Records shown:

▬▬▬▬▬▬▬▬▬▬

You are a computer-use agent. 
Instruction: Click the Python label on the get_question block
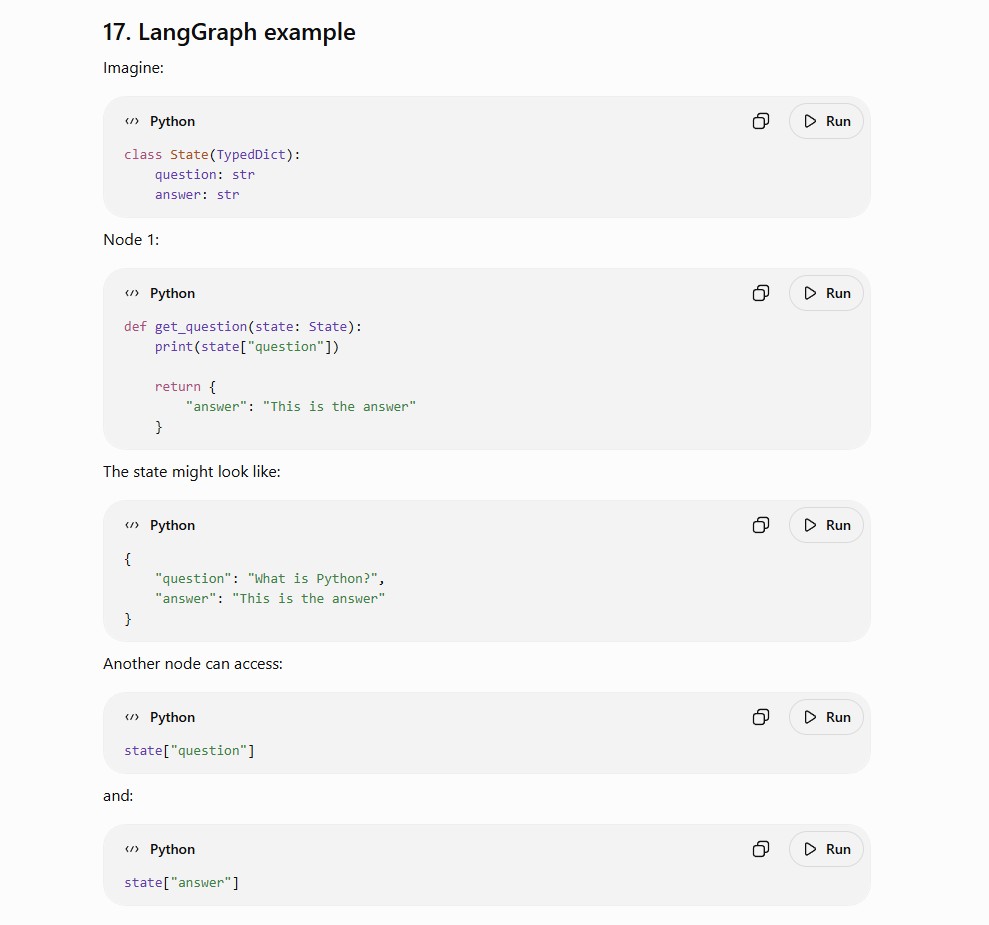pyautogui.click(x=172, y=294)
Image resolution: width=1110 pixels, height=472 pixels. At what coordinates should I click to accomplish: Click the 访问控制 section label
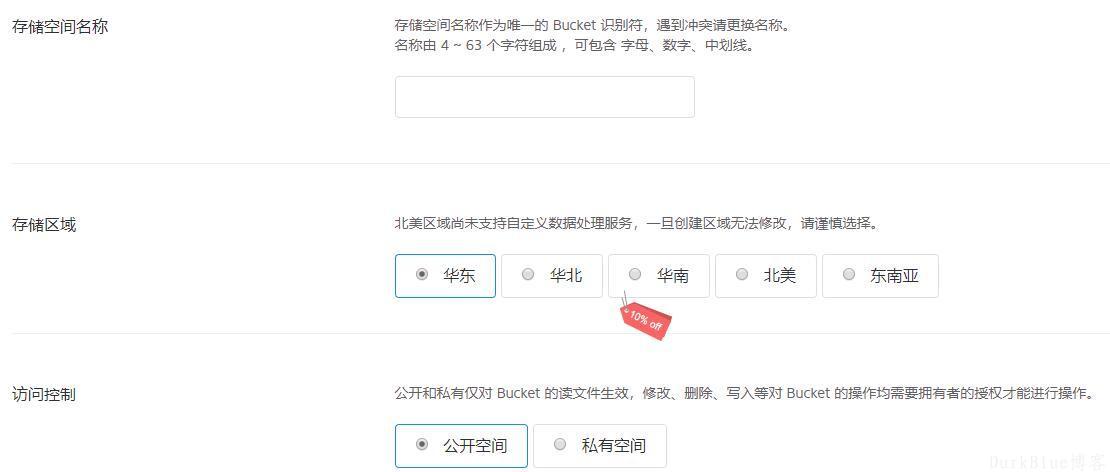(44, 395)
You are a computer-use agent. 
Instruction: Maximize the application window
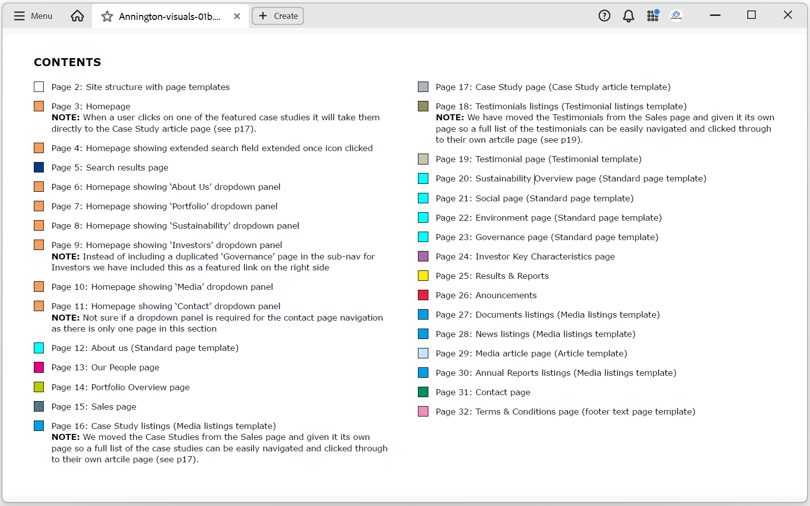[x=751, y=15]
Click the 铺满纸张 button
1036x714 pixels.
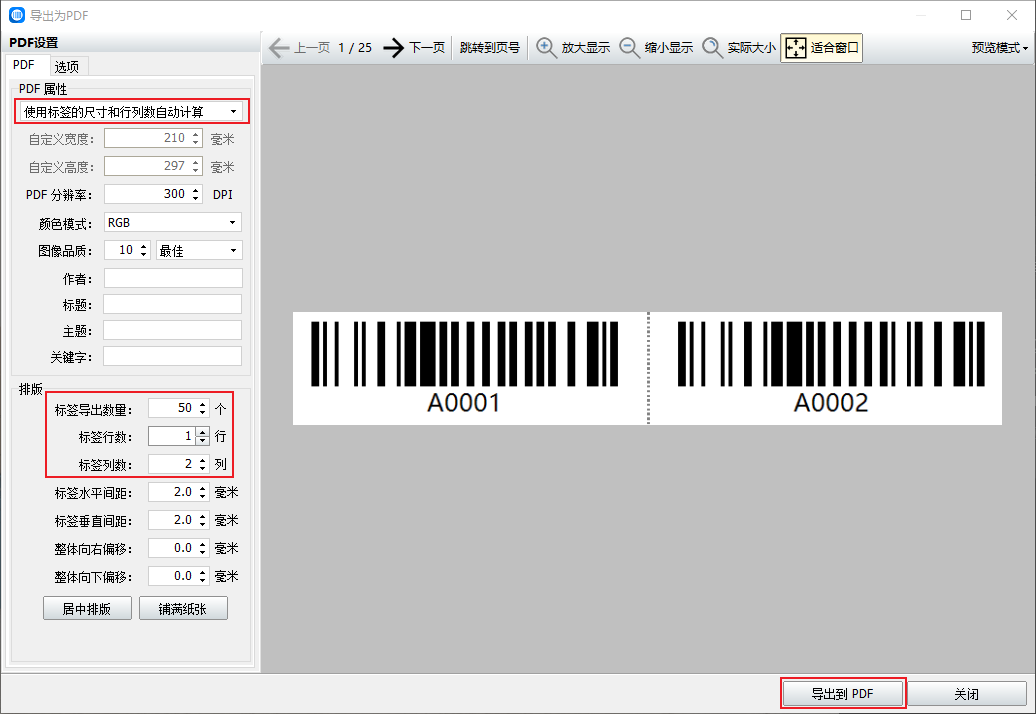coord(183,608)

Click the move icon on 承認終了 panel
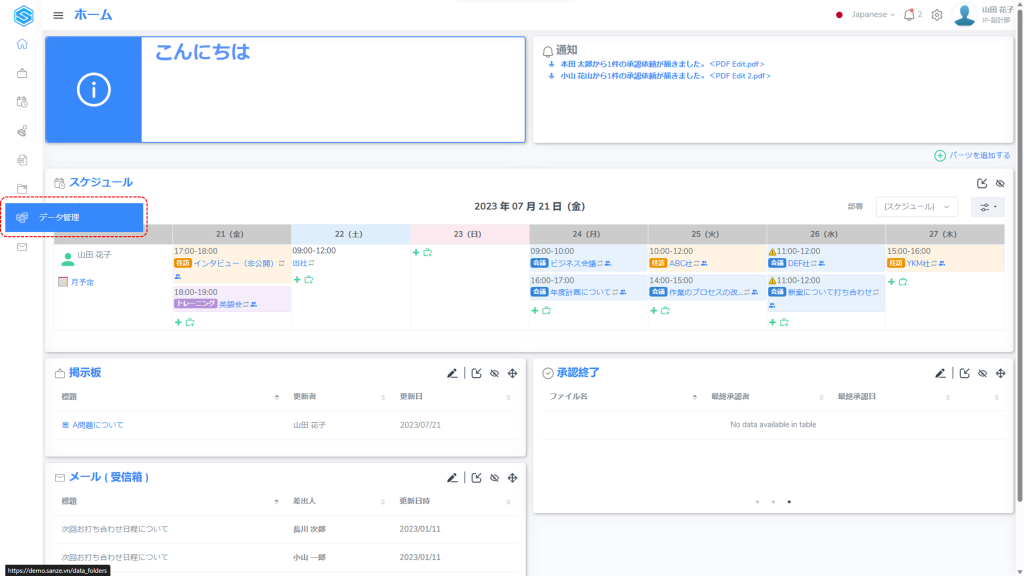coord(1000,373)
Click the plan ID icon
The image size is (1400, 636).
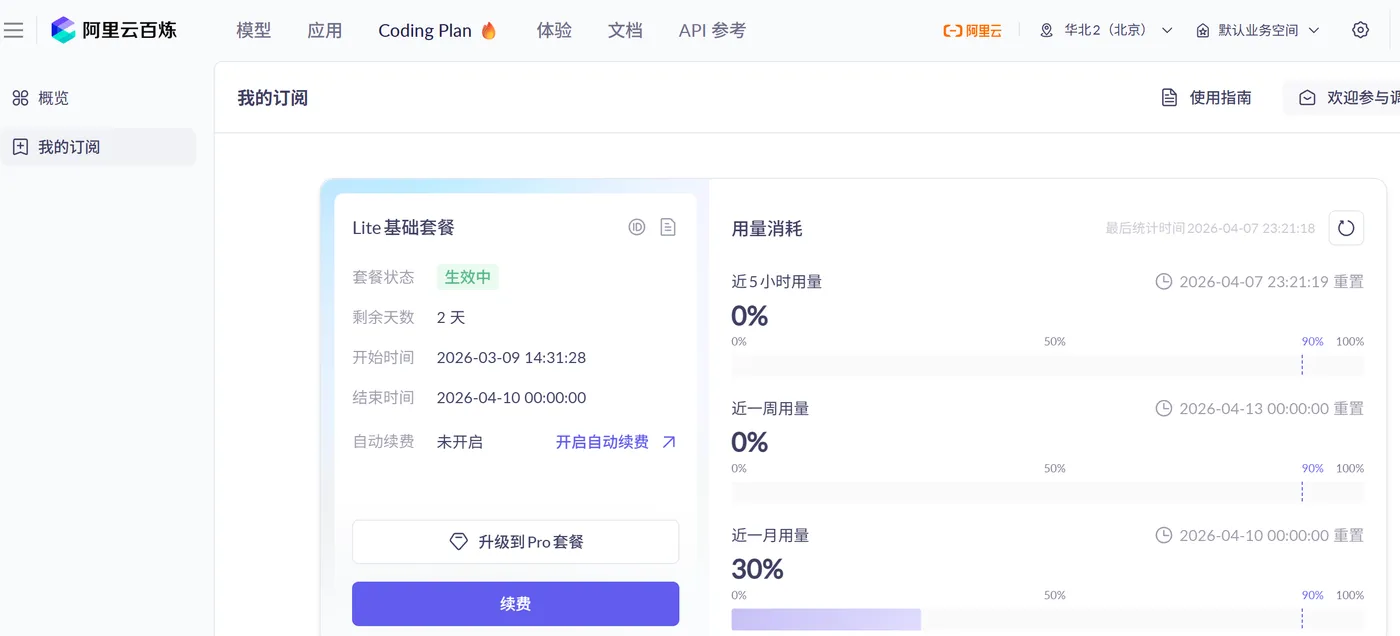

▬▬▬▬▬▬▬▬▬▬

What the task asks: Copy the material shown above in full and exactly. Skip the pictures.

Answer space:
You are a computer-use agent. 
Instruction: Click the Python label on the get_question block
pyautogui.click(x=172, y=294)
Image resolution: width=1110 pixels, height=472 pixels. At what coordinates should I click to accomplish: Click the 访问控制 section label
(44, 395)
You are a computer-use agent. 
Instruction: Maximize the application window
[x=751, y=15]
Click the 铺满纸张 button
1036x714 pixels.
coord(183,608)

Click the move icon on 承認終了 panel
coord(1000,373)
Click the plan ID icon
The image size is (1400, 636).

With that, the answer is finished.